Before travelling to Nigeria, I had known of a number of artists living around Lagos from Indianapolis friends who have been collecting contemporary Nigerian art during their time living and working there. Among their favorite and most collected artists was Ben Osaghae.
Ben was born in Benin City, the capital of the Edo State and studied painting at Auchi Polytechnic college. He has taught painting in Nigerian universities but has since retired from this work to focus solely on his painting.
At once thoughtful and light hearted, he’s just as likely to tell you something very serious and important as to come with a quick and light laugh about his observations.
I want to show the point of view of the participant of a police check point and the observer driving by. Both at the same time. I don’t worry about making my paintings ‘naturalistic,’ rather I want them to be descriptive. — Ben Osaghae
Ben lives on the north side of Lagos, near the city’s airport. His studio, which is part of his home, is filled with recent paintings from 2011 and 2012. His paintings and drawings, which are all created from memory, explore everyday events and incidents around Lagos.

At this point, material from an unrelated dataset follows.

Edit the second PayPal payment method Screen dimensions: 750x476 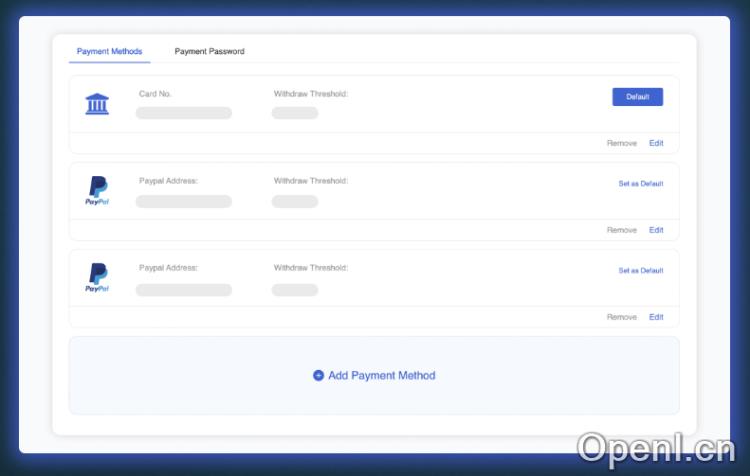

With vivid colors, the imagery in his works become fractured windows into what everyone experiences and sees on the streets and places around the city. Windows that open onto scenes that have been carefully crafted to tell specific stories.
The titles of my paintings are very important as they allow me to poeticize the work and add another level of meaning. Of course my paintings have a narrative; I’m telling stories in my own idiom. I want to show the complicated web in which politics and business are interwoven in Nigeria. — Ben Osaghae
His working method often involves first making sketches on large, horizontal sheets of paper with ink and pencil. Paintings are realized first with washes of acrylic paint which is laid down in blocks of color to generally start framing an image. His canvases range in size and between square and rectilinear. Once the acrylic layer dries, he begins working with oils and occasionally adds scraps of newsprint.
It would be too simple to say that Osaghae’s paintings are commentaries or observations on life in Nigeria; clearly his works have a critical message that is speaking directly to Nigeria’s political, social, and economic issues. They can be at once beautiful and full of life and at the same time troubling and dark realities of an often troubling event.